梅雨の・・・シーズンはだいぶ前に過ぎ去ってしまいましたが・・・代名詞でもあるアジサイの花になることでも知られるマルチタレントな花ですが、目の覚めるような美しい青色は、どうやって生じているのでしょうか?アルミニウムが重要な役割を果たしていたり、いろいろな成分が絡んでいたりなど、そのメカニズムは思った以上に複雑です。このため、実際のアジサイ内でも想定される色素ができているのか?ということは未解明課題の一つでした。本成果は実物のアジサイ内部でも想定される色素が確かに存在していることをはじめて明らかにした成果であり、Scientific Reports誌原著論文およびプレスリリースとして公開されています。

“Direct mapping of hydrangea blue-complex in sepal tissues of Hydrangea macrophylla
Ito, T.; Aoki, D.; Fukushima, K.; Yoshida, K. Sci. Rep. 2019, 9, 5450. doi:10.1038/s41598-019-41968-7

研究室を主宰されている吉田久美 教授から、伊藤さんについての人物評を頂いています。

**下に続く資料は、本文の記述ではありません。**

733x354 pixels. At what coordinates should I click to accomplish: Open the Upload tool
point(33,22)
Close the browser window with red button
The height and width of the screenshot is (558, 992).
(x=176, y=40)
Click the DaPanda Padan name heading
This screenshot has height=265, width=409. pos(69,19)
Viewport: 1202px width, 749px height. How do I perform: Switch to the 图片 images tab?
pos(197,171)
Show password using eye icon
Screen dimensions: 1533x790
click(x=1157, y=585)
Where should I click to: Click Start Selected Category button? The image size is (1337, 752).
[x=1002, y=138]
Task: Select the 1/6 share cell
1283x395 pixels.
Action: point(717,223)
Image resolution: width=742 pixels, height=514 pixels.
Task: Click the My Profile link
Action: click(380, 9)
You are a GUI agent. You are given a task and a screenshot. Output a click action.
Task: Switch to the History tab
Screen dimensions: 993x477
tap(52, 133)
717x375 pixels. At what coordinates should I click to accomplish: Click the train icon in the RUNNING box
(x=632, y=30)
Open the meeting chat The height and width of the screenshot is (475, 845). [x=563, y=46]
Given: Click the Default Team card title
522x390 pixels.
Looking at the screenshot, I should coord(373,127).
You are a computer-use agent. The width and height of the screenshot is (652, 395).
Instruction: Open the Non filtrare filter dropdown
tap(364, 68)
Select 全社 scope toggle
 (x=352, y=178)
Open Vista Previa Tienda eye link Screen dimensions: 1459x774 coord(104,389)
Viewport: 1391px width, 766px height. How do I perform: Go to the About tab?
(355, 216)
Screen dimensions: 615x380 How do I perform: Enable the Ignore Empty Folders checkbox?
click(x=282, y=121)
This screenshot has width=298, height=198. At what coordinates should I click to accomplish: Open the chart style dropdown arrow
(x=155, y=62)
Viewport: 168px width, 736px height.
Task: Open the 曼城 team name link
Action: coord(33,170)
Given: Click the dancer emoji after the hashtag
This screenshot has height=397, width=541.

伊藤君は凝り性です。とことんこだわります。指導者がこんなことを言ってはどうかと思われる方もあるでしょうが、私の考えの範疇を超越して考え抜いて実験をしています。ただし、そうでなくては研究者ではない、あるいは、困難な研究課題を前にしたら指導者も学生もないし皆同等である、という私のポリシーを体現してくれています。学部時代は将棋部で鳴らし、ずいぶん強いらしい。何手先まで読めるのかわかりませんが、それが、研究に活きていると感じます。

それでは今回も現場からのコメントをお楽しみ下さい!

Q1. 今回プレスリリースとなったのはどんな研究ですか?簡単にご説明ください。

アジサイガク片組織の凍結切片を用いた質量分析イメージングにより、青色細胞の位置だけに、ガク片の青色発色を担う色素錯体を直接検出しました。これによってin vivoでのアジサイの青色発色機構を解明しました。
アジサイの花色は生育条件の違いにより赤~紫、青色と多彩に変化します。これらの発色はいずれもアントシアニンである3-O-グルコシルデルフィニジンに由来しますが、青色発色には加えて助色素として5位にアシル基を有するキナ酸、及びアルミニウムイオンが必須です。これら三つの成分が1:1:1の組成比で錯形成し鮮やかな青色を呈することは in vitro での再構成実験から明らかにされており、アジサイガク片内での発色もこの錯体が担っていると推定されていました。しかし、生体組織内には夾雑する有機分子や金属イオンが多量に存在し、加えて分析に使用された再構成錯体は、色素や助色素の濃度条件が生体内での濃度と異なります。再構成で得た青色錯体とガク片組織に存在する青色は本当に同一なものであるかという疑問が残りました。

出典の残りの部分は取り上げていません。